The Their View headline, “Booze, guns, and big pharma” immediately caught my eye. I first thought this might be a funny column rather like the old joke about the Bureau of Alcohol, Tobacco, Firearms and Explosives (BATFE) where the punch line is “sounds like a party, who is bringing the chips?”
Apparently this is exactly how Gery Deer views gun owners, and especially concealed handgun license holders; partiers with guns, booze and now medical marijuana. The column soon degenerated into the typical diatribe against gun owners and the concealed carry movement, plus a dose of money in politics. In short, the piece was long on assertions, assumptions, and short on real facts.
No doubt there are a certain number of people mixing prescription drugs or alcohol with the use of firearms. There may be many more behind the wheel of an automobile and operating other machinery. Unlike a DUI charge, there is no minimum standard for alcohol and firearms. Any consumption could result in a charge for a gun owner. Concealed handgun license (CHL) holders are allowed to carry into restaurants where alcohol is served so long as they don’t consume or are under the influence of alcohol.
The Ohio concealed carry law went into effect in April 2000; the ability to carry into areas where alcohol is present added later. By all accounts, including the quarterly Ohio Attorney General concealed carry statistical reports, the CHL law has been successful.
Deer addresses the recent legalization of medical marijuana as “people totally off the rails about the med-pot issue and how it relates to firearms.” While it is new to Ohio, the issue has been addressed by the BATFE as medical marijuana laws were enacted in other states. The BATFE issued an open letter to federal firearms license dealers in 2011. The letter can be found on their website www.atf.gov.
The letter states, in part, “As you know, Federal law, 18 U.S.C. § 922(g)(3), prohibits any person who is an ‘unlawful user of or addicted to any controlled substance (as defined in section 102 of the Controlled Substances Act (21 U.S.C. 802)’ from shipping, transporting, receiving or possessing firearms or ammunition. Marijuana is listed in the Controlled Substances Act as a Schedule I controlled substance, and there are no exceptions in Federal law for marijuana purportedly used for medicinal purposes, even if such use is sanctioned by State law. Further, Federal law, 18 U.S.C. § 922(d)(3), makes it unlawful for any person to sell or otherwise dispose of any firearm or ammunition to any person knowing or having reasonable cause to believe that such person is an unlawful user of or addicted to a controlled substance.”
Translation: If you are a medical marijuana user, you can’t own firearms. And if you can’t own firearms, it follows that you will be prohibited from obtaining or keeping a CHL.
Deer takes Ohio Attorney General (AG) Mike DeWine to task for his recent ruling that Ohioans can’t obtain a CHL if they use medical marijuana. Apparently Deer feels the AG position is somehow related to DeWine’s candidacy for Governor. Well, here’s a news flash for you. The AG is the top law enforcement official in Ohio. As such the AG is responsible for enforcing our laws.

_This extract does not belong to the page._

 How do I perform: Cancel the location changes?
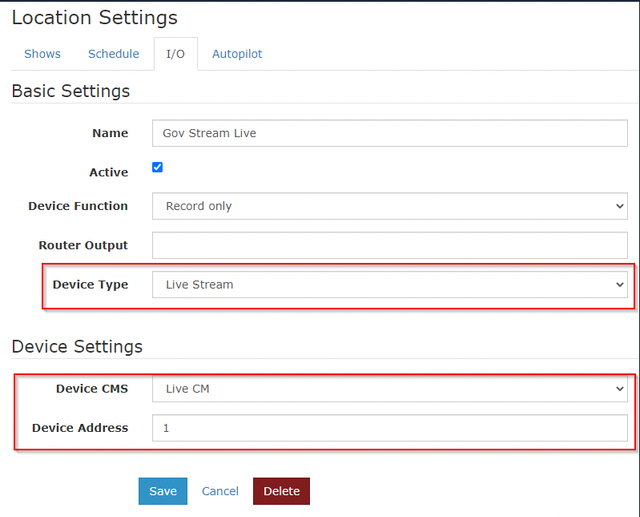point(220,491)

The AG does not make the law. I learned that back when our schools actually taught Ohio history and American government many years ago. Ohio law doesn’t provide for any drug testing to obtain a CHL. It never has so there is nothing new here relating to medical marijuana. Whether there should be drug testing, perhaps for a CHL or a driver’s license, is an issue for the Ohio General Assembly, which makes our laws. Obviously Mr. Deer wants someone else to do the heavy lifting of advocating for law changes for him.
Deer asserts that every hunter or CHL holder must have a camo pickup truck loaded with booze, specially Jack Daniels and Budweiser. He refers to us as “rubes” so we are all hicks and country bumpkins in his view. But that is simply the lead-in to his assertion that no one is pushing a ban on people who drink from getting a firearms license. Well no because it is already in Ohio law. I’ll not bore the reader by repeating the law. Anyone can look it up in Ohio Revised Code 2923.13. Even us “rubes” with pickup trucks in Jamestown can understand it.
Mr. Deer also asserts that having armed citizens spun up on booze or pain medicines somehow appears acceptable to law enforcement and the public. Without a doubt, this is one of the most preposterous statements I’ve ever read in my local newspaper. Our law enforcement and first responders deal with the issues of illegal drug use and overdoses daily. I know several area law enforcement and first responders personally, so I’ll go out on a limb and suggest they think this statement is hogwash. Or if you prefer the more “rube” use – slop.
The problem is Mr. Deer doesn’t recognize any difference between the law-abiding gun owner and the criminal illegal use of firearms. We are all being lumped into a redneck, irresponsible, uneducated bunch who, if we are not already criminals, certainly will be the next time we drive a pickup truck off the farm. This is ignoring that the CHL holders are the most law-abiding who have been fingerprinted and background checked before being issued a CH. It’s hypocrisy and elitism with an real attempt at fear-mongering which adds up to a sad opinion piece.
Larry Moore is a local resident and longtime outdoor columnist.